Examples: alexnet, resnet50, resnet101, vgg13, vgg13_bn, vgg16, vgg16_bn, vgg19, vgg19_bn, cornet-s, clip-ViT

Environment Setup

Make sure you have the latest Python version (>= 3.7) and install PyTorch 1.7.1. Note that PyTorch 1.7.1 requires CUDA 10.2 or above, if you want to extract network activations on a GPU. However, the code runs already pretty fast on a strong CPU (Intel i7 or i9). Run the following pip command in your terminal.

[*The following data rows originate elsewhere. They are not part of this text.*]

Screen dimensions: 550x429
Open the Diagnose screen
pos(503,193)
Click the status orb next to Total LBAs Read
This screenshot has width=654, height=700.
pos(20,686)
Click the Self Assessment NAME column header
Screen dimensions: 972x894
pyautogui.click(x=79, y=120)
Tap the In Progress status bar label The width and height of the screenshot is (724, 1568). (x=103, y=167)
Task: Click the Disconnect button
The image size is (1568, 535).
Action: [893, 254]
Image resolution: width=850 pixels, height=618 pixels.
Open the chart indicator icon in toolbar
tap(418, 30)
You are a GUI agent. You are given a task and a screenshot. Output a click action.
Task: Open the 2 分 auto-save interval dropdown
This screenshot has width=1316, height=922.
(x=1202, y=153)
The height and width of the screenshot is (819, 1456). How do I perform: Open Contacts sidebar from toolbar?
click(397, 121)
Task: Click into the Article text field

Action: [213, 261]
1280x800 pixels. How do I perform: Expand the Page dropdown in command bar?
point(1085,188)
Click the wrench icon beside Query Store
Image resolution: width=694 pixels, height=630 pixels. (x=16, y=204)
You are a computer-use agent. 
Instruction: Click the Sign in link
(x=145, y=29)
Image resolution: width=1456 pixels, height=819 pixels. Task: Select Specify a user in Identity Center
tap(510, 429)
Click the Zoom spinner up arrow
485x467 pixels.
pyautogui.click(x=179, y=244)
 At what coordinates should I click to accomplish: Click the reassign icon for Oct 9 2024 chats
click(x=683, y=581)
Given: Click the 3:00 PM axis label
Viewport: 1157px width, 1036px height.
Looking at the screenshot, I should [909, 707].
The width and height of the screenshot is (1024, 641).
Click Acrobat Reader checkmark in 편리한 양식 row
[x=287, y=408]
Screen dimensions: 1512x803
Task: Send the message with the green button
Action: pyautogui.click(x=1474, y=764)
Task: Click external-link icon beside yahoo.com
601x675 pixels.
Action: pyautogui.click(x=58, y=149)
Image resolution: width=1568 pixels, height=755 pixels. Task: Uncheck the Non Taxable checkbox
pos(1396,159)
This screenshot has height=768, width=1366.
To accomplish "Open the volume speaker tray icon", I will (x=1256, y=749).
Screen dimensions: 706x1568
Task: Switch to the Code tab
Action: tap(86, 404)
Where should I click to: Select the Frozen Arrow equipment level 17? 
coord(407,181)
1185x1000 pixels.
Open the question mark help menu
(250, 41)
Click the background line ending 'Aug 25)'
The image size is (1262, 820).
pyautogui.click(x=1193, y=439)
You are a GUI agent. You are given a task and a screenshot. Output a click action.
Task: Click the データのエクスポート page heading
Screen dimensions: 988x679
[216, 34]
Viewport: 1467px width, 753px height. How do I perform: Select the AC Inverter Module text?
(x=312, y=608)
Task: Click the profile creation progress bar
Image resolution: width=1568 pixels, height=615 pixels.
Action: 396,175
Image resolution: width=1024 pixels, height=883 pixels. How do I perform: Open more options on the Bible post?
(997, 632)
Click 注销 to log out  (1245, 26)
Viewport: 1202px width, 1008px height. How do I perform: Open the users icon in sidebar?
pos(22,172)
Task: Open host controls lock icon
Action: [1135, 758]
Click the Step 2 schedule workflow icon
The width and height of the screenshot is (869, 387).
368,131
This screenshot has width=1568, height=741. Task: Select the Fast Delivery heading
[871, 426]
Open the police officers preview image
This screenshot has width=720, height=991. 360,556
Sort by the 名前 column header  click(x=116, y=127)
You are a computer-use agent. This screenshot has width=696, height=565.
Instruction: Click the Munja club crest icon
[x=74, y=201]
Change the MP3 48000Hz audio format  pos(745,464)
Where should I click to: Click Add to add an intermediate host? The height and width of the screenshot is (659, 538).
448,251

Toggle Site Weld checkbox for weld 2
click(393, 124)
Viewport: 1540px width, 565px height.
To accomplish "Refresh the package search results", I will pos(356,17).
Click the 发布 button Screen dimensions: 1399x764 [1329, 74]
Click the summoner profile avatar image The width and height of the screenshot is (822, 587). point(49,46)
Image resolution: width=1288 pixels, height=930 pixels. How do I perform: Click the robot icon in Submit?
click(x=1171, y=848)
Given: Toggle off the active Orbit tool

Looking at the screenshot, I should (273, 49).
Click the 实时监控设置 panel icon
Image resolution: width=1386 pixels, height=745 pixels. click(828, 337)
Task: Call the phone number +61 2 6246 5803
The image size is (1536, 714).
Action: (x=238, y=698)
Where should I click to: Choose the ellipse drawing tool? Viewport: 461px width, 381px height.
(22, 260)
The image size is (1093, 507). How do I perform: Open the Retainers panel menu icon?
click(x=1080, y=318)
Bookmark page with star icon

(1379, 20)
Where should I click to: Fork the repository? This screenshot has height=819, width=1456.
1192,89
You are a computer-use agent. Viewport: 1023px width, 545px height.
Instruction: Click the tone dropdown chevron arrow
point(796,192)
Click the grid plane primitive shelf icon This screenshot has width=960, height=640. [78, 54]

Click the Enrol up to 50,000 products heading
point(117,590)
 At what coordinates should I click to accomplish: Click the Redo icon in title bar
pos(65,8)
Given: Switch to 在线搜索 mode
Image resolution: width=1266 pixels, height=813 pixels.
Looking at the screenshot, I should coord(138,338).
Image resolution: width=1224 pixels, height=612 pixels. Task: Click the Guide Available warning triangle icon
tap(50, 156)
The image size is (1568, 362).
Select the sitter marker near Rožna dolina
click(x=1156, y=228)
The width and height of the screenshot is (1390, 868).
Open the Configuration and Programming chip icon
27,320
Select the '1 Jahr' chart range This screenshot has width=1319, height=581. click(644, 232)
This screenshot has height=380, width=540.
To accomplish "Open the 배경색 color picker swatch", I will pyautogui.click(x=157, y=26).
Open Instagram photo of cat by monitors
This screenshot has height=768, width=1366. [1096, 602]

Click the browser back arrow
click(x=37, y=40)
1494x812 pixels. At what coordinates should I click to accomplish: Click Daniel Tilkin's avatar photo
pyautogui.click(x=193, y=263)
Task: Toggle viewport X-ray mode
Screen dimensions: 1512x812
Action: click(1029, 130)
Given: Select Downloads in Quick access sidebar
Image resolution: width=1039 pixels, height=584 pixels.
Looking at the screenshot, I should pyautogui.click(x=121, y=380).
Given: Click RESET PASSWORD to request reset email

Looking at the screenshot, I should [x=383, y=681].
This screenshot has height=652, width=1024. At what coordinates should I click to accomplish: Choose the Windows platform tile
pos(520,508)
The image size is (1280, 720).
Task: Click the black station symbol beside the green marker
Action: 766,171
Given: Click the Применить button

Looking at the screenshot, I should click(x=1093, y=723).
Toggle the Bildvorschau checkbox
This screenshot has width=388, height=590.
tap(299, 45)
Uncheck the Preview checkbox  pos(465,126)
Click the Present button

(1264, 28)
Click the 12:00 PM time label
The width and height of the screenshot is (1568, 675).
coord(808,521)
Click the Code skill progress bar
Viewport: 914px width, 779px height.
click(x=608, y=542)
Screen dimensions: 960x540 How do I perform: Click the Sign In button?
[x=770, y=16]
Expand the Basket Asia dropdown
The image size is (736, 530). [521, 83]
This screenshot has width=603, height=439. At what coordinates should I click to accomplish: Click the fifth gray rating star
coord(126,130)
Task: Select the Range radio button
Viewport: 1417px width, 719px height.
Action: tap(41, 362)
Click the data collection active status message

$ pip install thingsvision

You have to download files from the parent repository (i.e., this repo), if you want to extract network activations for THINGS. Simply download the shell script get_files.sh from this repo and execute it as follows (the shell script will do file downloading and moving for you):

$ wget https://raw.githubusercontent.com/ViCCo-Group/THINGSvision/master/get_files.sh (Linux)
$ curl -O https://raw.githubusercontent.com/ViCCo-Group/THINGSvision/master/get_files.sh (macOS)
$ bash get_files.sh

Execute the following lines to have the latest PyTorch and CUDA versions available (not necessary, but perhaps desirable):

$ conda install --yes -c pytorch pytorch=1.7.1 torchvision cudatoolkit=11.0

Replace cudatoolkit=11.0 above with the appropriate CUDA version on your machine (e.g., 10.2) or cpuonly when installing on a machine without a GPU.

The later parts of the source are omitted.